Given the relative rarity of the disease, limited evidence exists to guide its management. As with many other antibody-mediated neurological disorders, immunomodulatory therapy should be initiated when autoimmune encephalitis is clinically suspected, even prior to anti-neuronal antibody detection, in addition to concomitant use of ASM. In cases of autoimmune encephalitis, optimal results in seizure control and prevention of long-term cognitive and motor sequelae have generally been reported with early aggressive immunotherapy [4], especially if initiated prior to any visible brain MRI changes. Anti-GAD antibodies associated epilepsy is quite resistant to immunomodulation therapy [4], [23], [24]. Intravenous methylprednisolone, IVIG and plasma exchange are the standard first line immunotherapies, however, the response to these therapies is typically only partial [4], [5], [22], [24]. Other immunomodulatory medications include rituximab, cyclophosphamide, mycophenolate mofetil, and azathioprine [4], [22], [25]. Recently, agents like tocilizumab, basiliximab, and natalizumab have been advocated as alternative therapies with variable influence in the immunological poly-pharmacotherapy [4], [24], [25], [26].
Our patient failed to show adequate response to standard therapy with methylprednisolone, IVIG, and plasma exchange. Tocilizumab was used subsequently with sustained clinical improvement and seizure control. Tocilizumab is an anti-interleukin 6 monoclonal antibody with direct impact on plasma cell survival, and therefore antibody production.

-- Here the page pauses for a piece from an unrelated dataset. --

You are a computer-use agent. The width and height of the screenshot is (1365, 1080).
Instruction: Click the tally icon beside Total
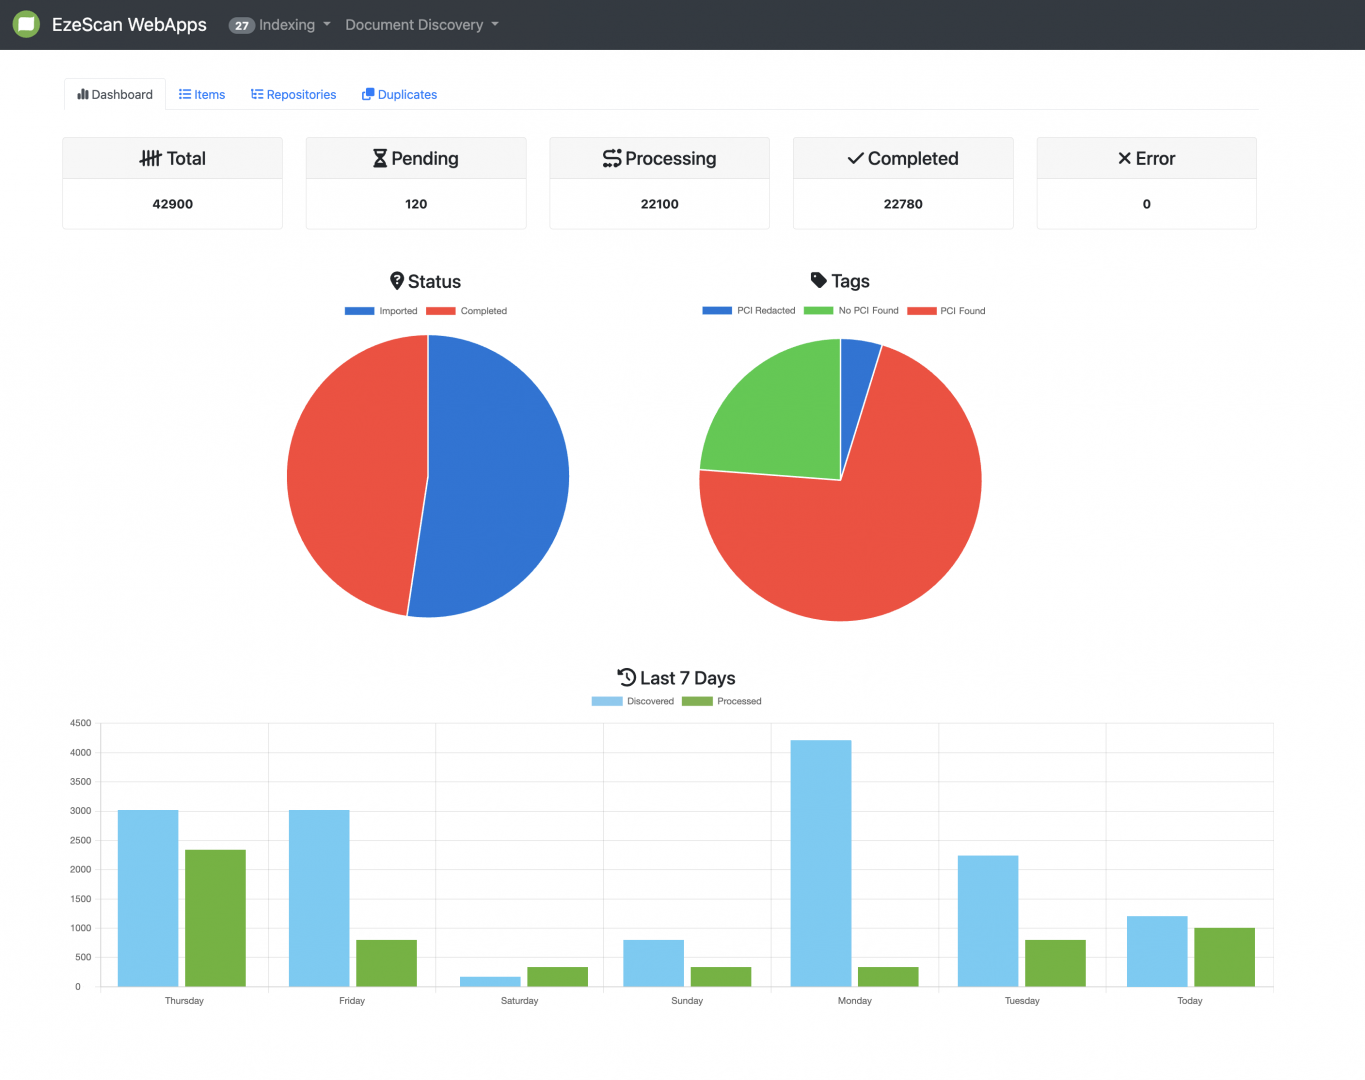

Initiation of tocilizumab was followed by rapid and sustained improvement in previously reported cases with refractory autoimmune encephalitis [26], [27], [28], [29]. Earlier treatment and escalation to second-line treatments are associated with better outcome in children. Some reports recommend escalating to second-line therapy after 10–14 days if no significant improvement or if ongoing clinical deterioration is noticed following first-line therapy [24], [25]. In our patient, rapid escalation was done between different treatment modalities within 1–2 days when no adequate response was noticed. Therefore, it might be reasonable to consider rapid escalation from initial therapy with conventional immunomodulation to alternative novel immunological agents if no appropriate fast response is observed.
4. Conclusion
Anti-GAD encephalitis is rare. The clinical manifestations of this disease are heterogeneous. We report a case of anti-GAD encephalitis presenting with super-refractory status epilepticus. Despite her protracted and frightful clinical course, our patient showed dramatic clinical improvement that we relate to the early use of immunomodulatory therapy and rapid escalation to alternative treatment options. The rapid symptomatic improvement particularly after tocilizumab and the ketogenic diet renders these two therapeutic modalities as therapies of interest that could be further studied and may be considered in similar cases of super refractory status epilepticus with a presumed autoimmune etiology. Further studies are needed to better characterize the efficacy of treatment modalities and immunomodulatory therapy in such a rare disorder.
Declaration of interest
None.
Ethical Statement
We have read and have abided by the statement of ethical standards for manuscripts submitted to Epilepsy and Behavior Reports.